Collected data:
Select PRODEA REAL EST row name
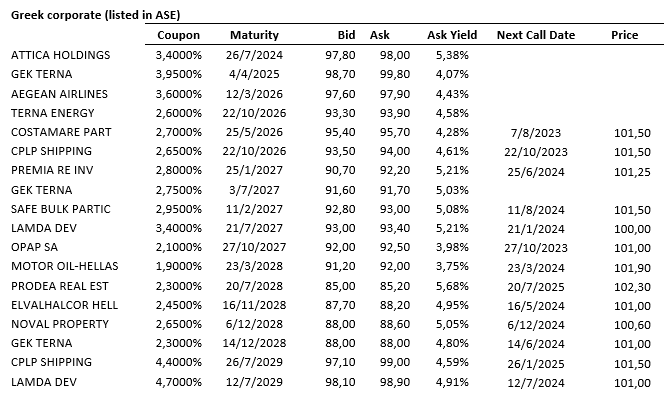 (60, 286)
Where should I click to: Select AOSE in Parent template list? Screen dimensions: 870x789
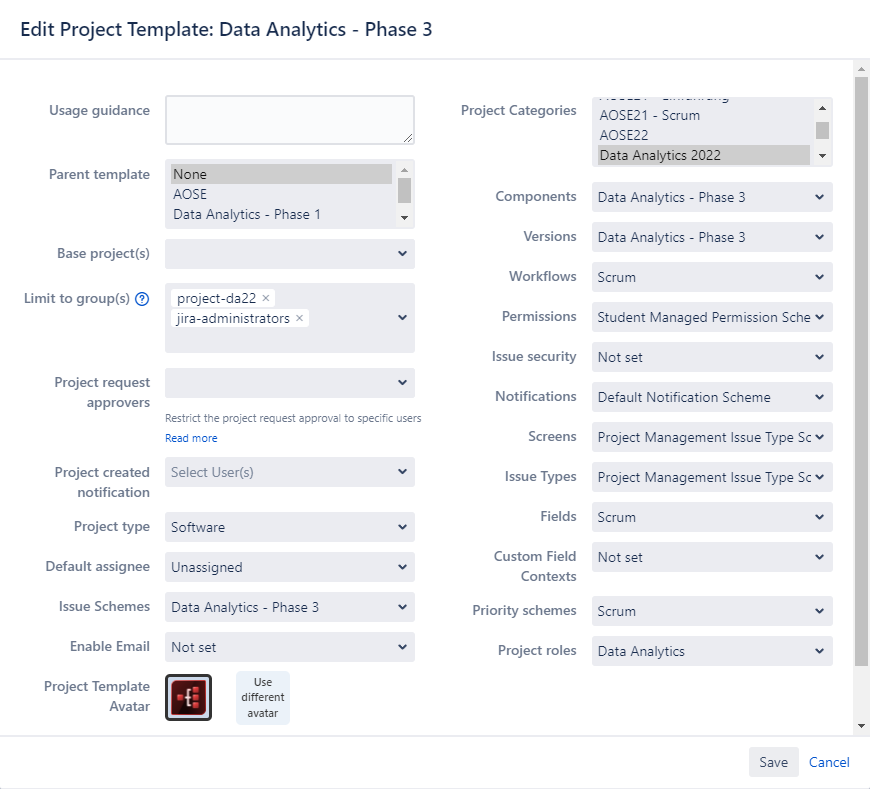pyautogui.click(x=190, y=194)
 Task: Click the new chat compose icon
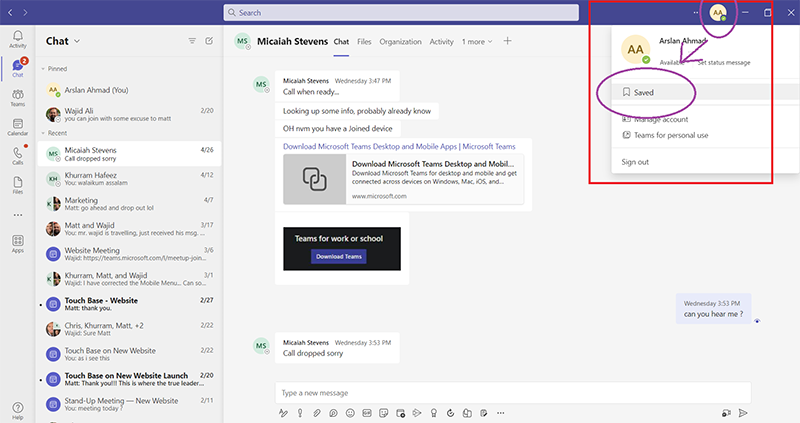tap(209, 41)
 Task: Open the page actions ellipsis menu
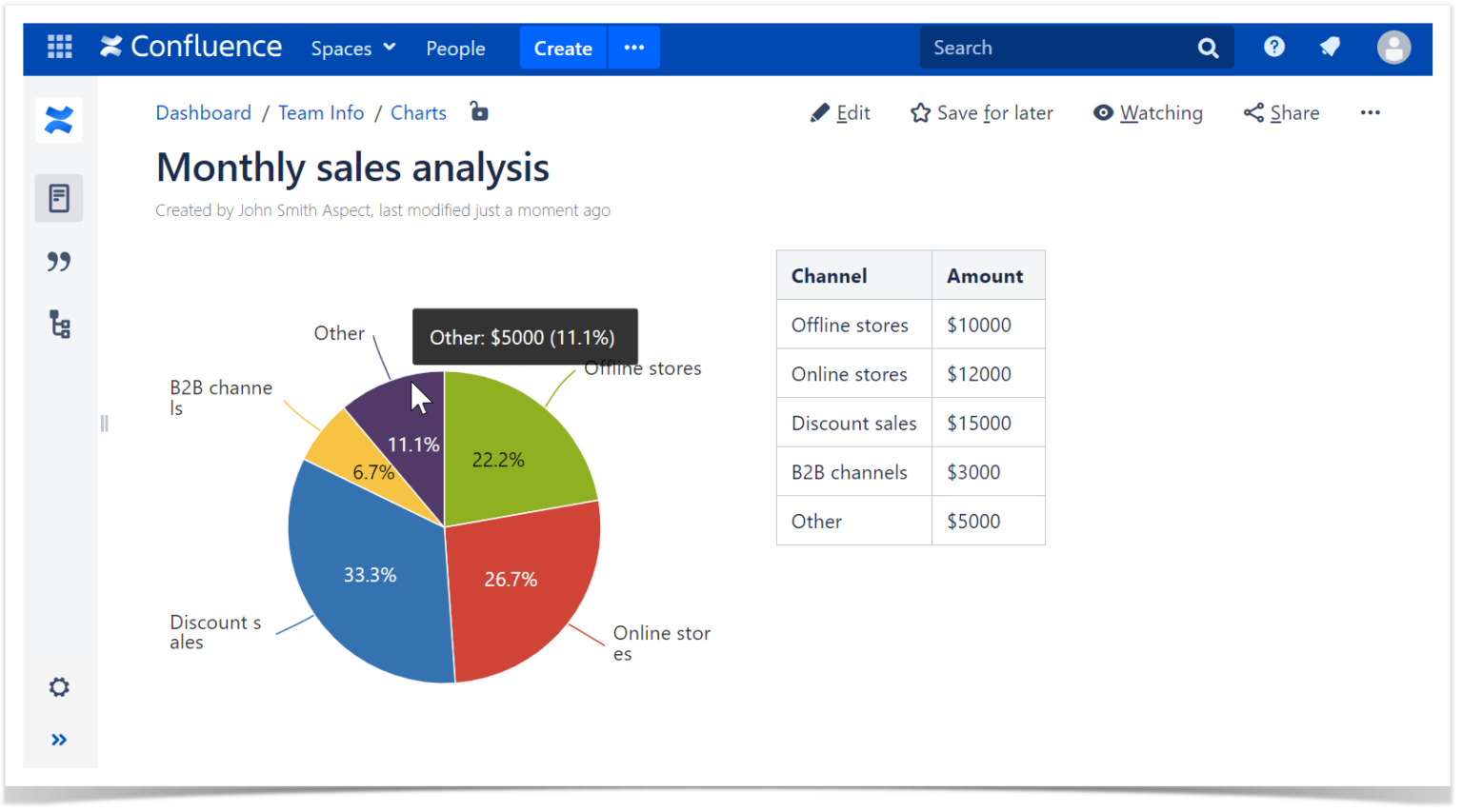(1370, 112)
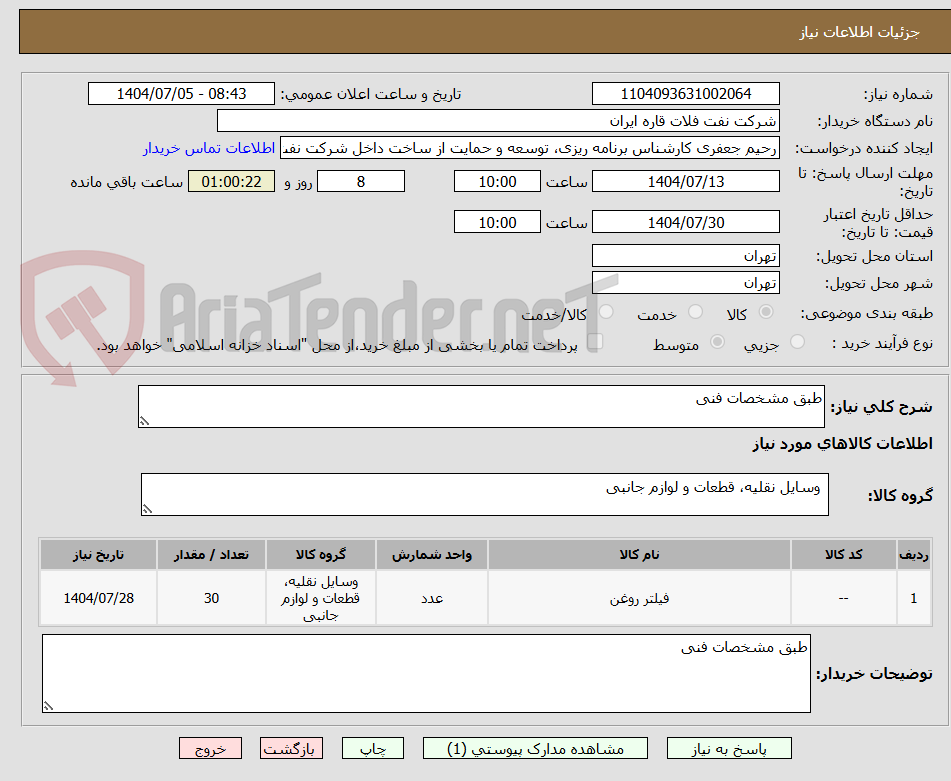Image resolution: width=951 pixels, height=781 pixels.
Task: Select the کالا/خدمت radio button
Action: (605, 313)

Directions:
Lines from the one containing "Task: Click the new chat compose icon" through the final line of the entries above are to be retyped exactly, with every picture left out.

Problem solution:
 Task: Click the new chat compose icon
tap(209, 41)
 Task: Open the page actions ellipsis menu
(1370, 112)
Image resolution: width=951 pixels, height=781 pixels.
Task: Select the کالا/خدمت radio button
Action: (605, 313)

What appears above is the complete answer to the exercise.